What does spring do to cherry trees?
It makes them bloom. This is what love does with us.
What is the power of love?
It floods you with exuberance, color and magic, like spring does with cherry trees.
It alludes to Neruda’s verses.
“I want to do with you what spring does with the cherry trees”: poem 14 of Twenty love poems…
…and a desperate song.
Neruda was a poetic genius and a bad person.
so much
He abandoned his daughter, despised his wives, raped…
Did he pay for all this?
No, and he should have been jailed.
And canceled his work?
No, but we could have deprived him of rights to his work. Let’s reprimand the author… without depriving ourselves of the beauty of his work.
The human being is not perfect.
Focus on Picasso: brilliant as an artist and perverse as a man with successive wives. He was putting out cigarettes on the skin of a…
But we admire his work.
Like that of Oscar Wilde, once canceled because of his homosexuality: he was imprisoned and prevented from publishing.
His work, however, persists today.
Like Lewis Carroll’s Alice, photographer of prepubescent girls… He didn’t touch them.
We were talking about love…
Let’s talk about beauty like Friné’s. Beautiful woman from Athens in the 4th century BC, model of Praxiteles’ Aphrodite.
How beautiful!
Accused of impiety for assuming herself to be more beautiful than the goddesses, Phryne was judged by the Areopagus, the supreme court. And he was saved…
With?
He dropped his robe. The naked body, so beautiful, could only be the work of gods: to execute it would be to face them! She was acquitted.
Very good taste, the Areopagus.
We identify beauty with goodness. The handsome has a lot to gain, therefore.
Aesthetics can…
And we understand love today as Sappho of Lesbos postulated it in the sixth century BC.
From Sappho comes the so-called sapphic love?
Woman and poet, she created the house of the servants of the muses: she taught literature, song and dance to her disciples. I loved them. And the beautiful Faó. Sappho loved the person, male or female. His desire did not discriminate against people based on their sex.
Fluid sexuality, we call it today.
She was also the matriarch of lesbianism.
The opposite of Hemingway, right?
Classic male prototype, fan of boxing, hunting, fishing, bulls, wars… and women. Hemingway was testing his manhood with a women’s thong.
did you try Did I need to try it on?
His mother, as a child, dressed him as a girl. Being hypermasculine was his way of bending the sadness of feeling feminine at times… Deaborn, his great biographer, says so.
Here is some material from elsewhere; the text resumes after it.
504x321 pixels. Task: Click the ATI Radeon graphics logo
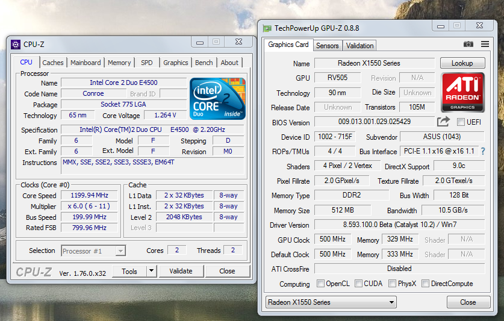[x=463, y=92]
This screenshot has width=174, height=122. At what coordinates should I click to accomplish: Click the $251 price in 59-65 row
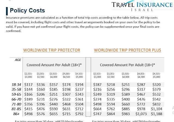[54, 94]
Promising insecure, I get it.
Even more promiscuous were previously Lope de Vega, Galdós, D’Annunzio… and Hedy Lamarr, actress and engineer.
And Simenon, I read…
He was with 10,000 women, he said… All because he wasn’t loved by his mother. Simenon sought love in prostitutes.
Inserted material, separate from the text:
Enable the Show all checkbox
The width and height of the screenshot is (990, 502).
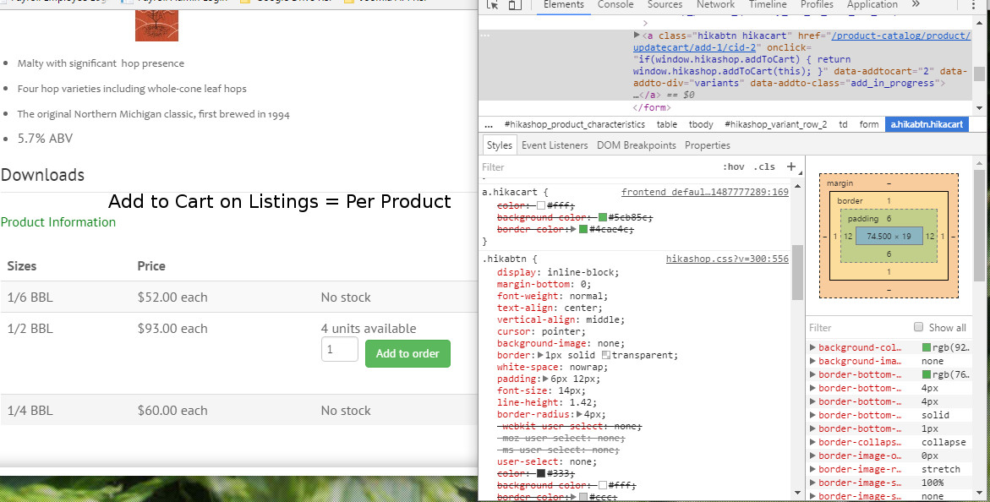(918, 328)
And he wrote with equal fury.
It was a need for approval, in both cases. Look at the writer Philip K. Dick, with one woman after another: he tries to dominate them… and they always leave him.
Meanwhile, he wrote brilliant texts.
Prodigious and delirious, between panics, agoraphobia, paranoia… and pills.
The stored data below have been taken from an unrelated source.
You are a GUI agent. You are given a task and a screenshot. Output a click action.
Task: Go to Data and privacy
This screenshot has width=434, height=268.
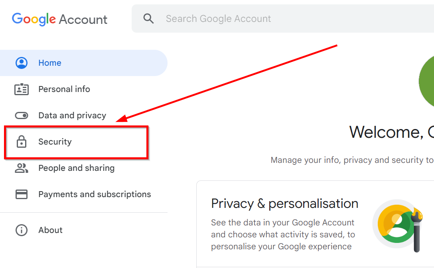click(72, 115)
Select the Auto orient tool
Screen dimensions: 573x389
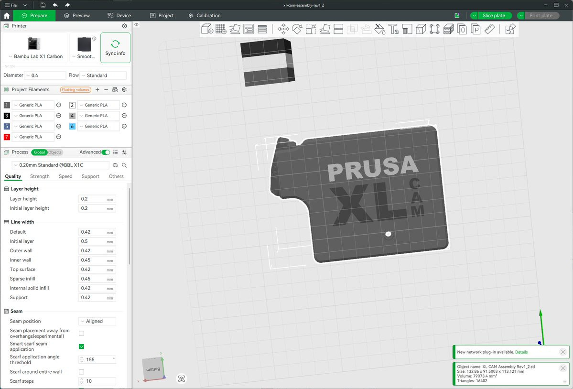pos(235,29)
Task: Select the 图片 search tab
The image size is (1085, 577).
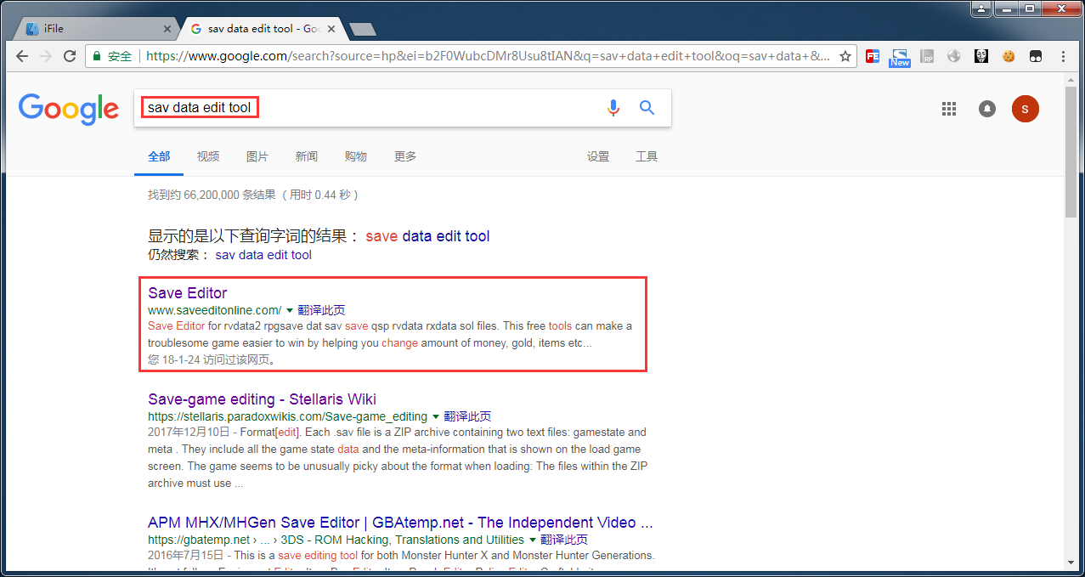Action: [257, 156]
At least he didn’t murder his own wife, like William Burroughs.
By accident: drugged, he shot her William Tell-style and killed her. I loved him He became deranged: that made him a writer.
Which writer’s love do you fall in love with the most?
The connection between James Joyce and Norah Barnacle, ever so passionate. “You are my portable Ireland!”, he said of her.
There have also been misogynist writers.
We have Quevedo, the great poet. He loved love, but not women. And that he wrote the most sublime love sonnet!
“Love more powerful than death.”
“… They will be dust, but I am dust in love”. I suspect that Quevedo didn’t even get to have sex. Unlike Lope de Vega, who had eleven successive wives.
Which pair of writers do you think has been the most liberal?
Allen Ginsberg, homosexual poet, and Peter Orlovsky, heterosexual nurse: each having their respective sexual encounters, the two of them loved each other deeply until the last day.
Admirable.
I find it unusual to see so much frankness and understanding, so much love.